» **Rows from a screen grounding dataset**
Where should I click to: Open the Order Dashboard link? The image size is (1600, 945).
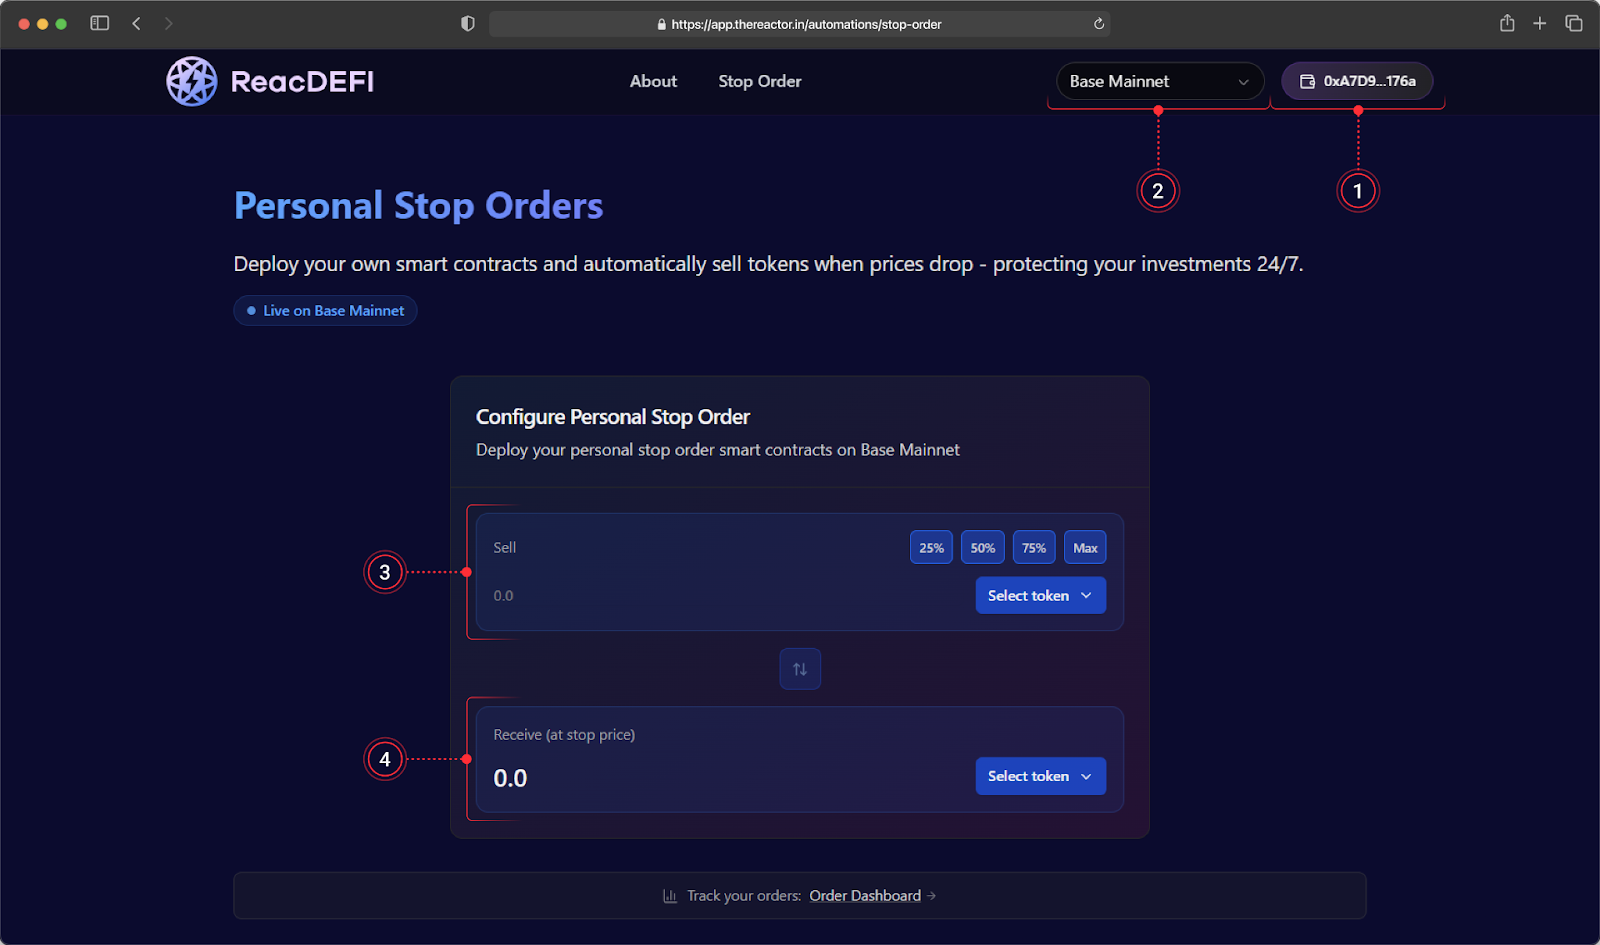click(x=865, y=896)
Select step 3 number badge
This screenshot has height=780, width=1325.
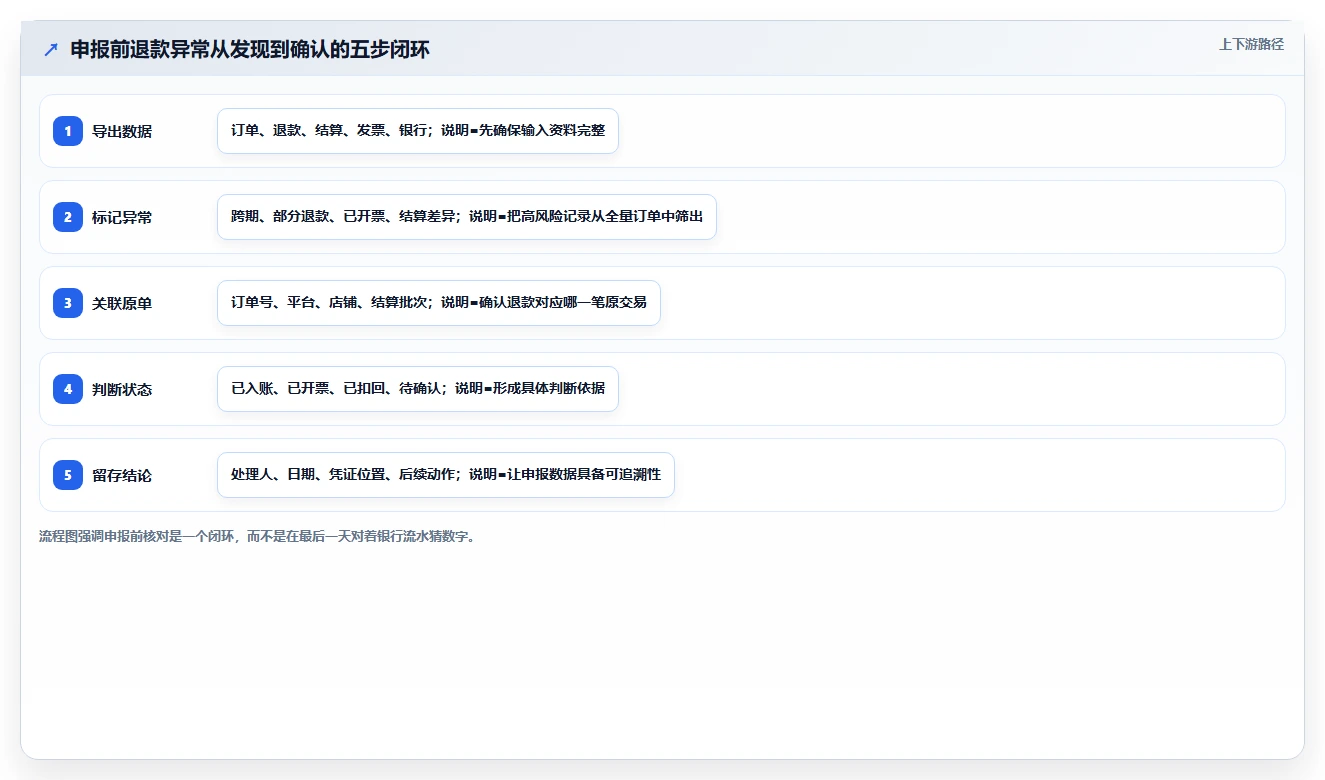(68, 303)
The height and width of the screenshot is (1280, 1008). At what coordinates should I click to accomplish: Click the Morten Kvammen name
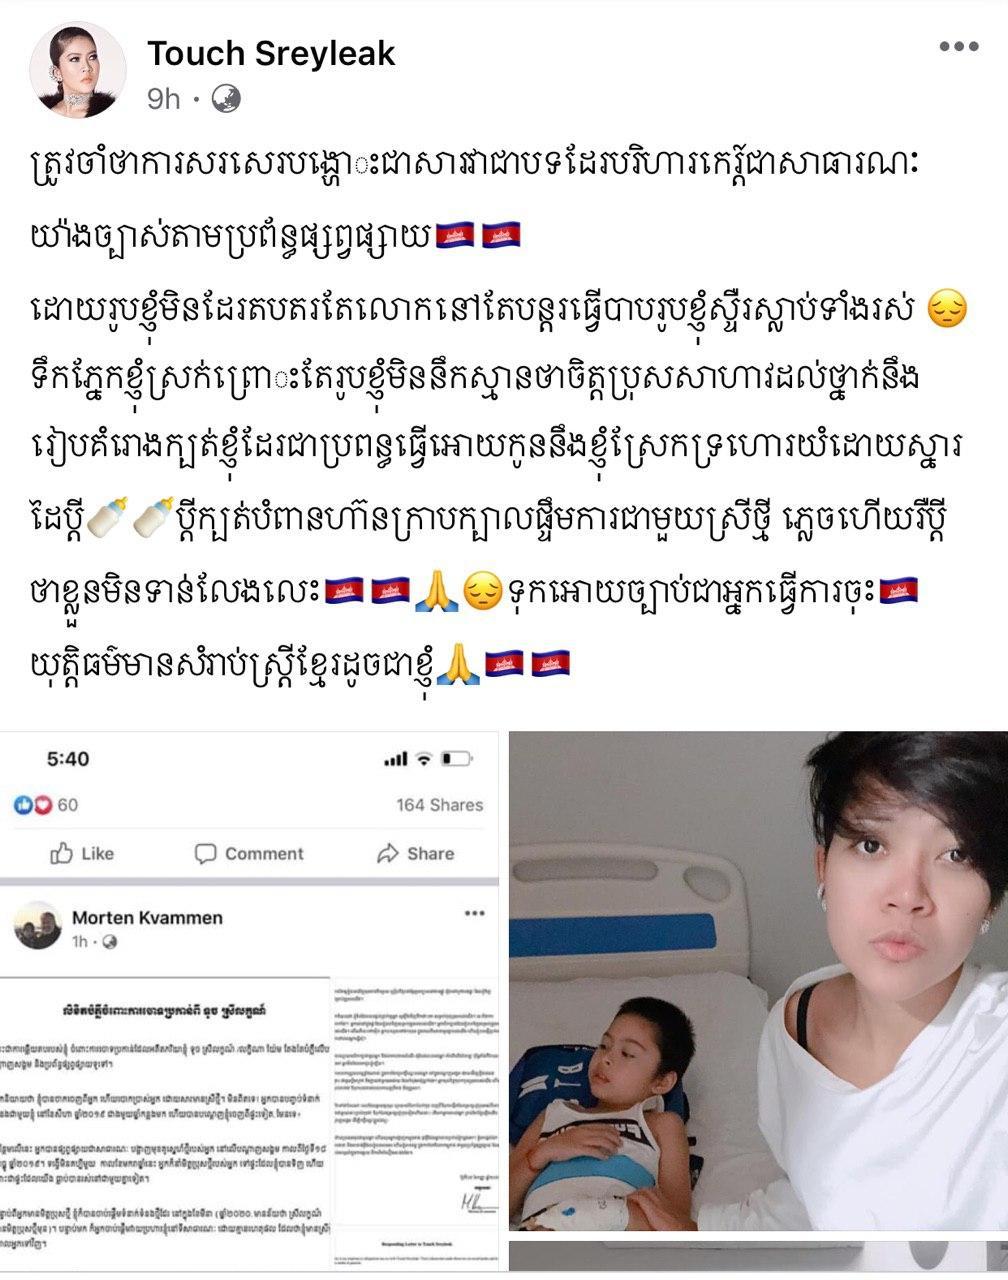(147, 917)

» **BRIEF**
Return every line of the data above word for word, but leave the pictures out.

» **RIGHT ANSWER**
Where should I click to: Open the Order Dashboard link? The image size is (1600, 945).
click(x=865, y=896)
Select step 3 number badge
This screenshot has height=780, width=1325.
(68, 303)
The height and width of the screenshot is (1280, 1008). At what coordinates should I click to accomplish: Click the Morten Kvammen name
(147, 917)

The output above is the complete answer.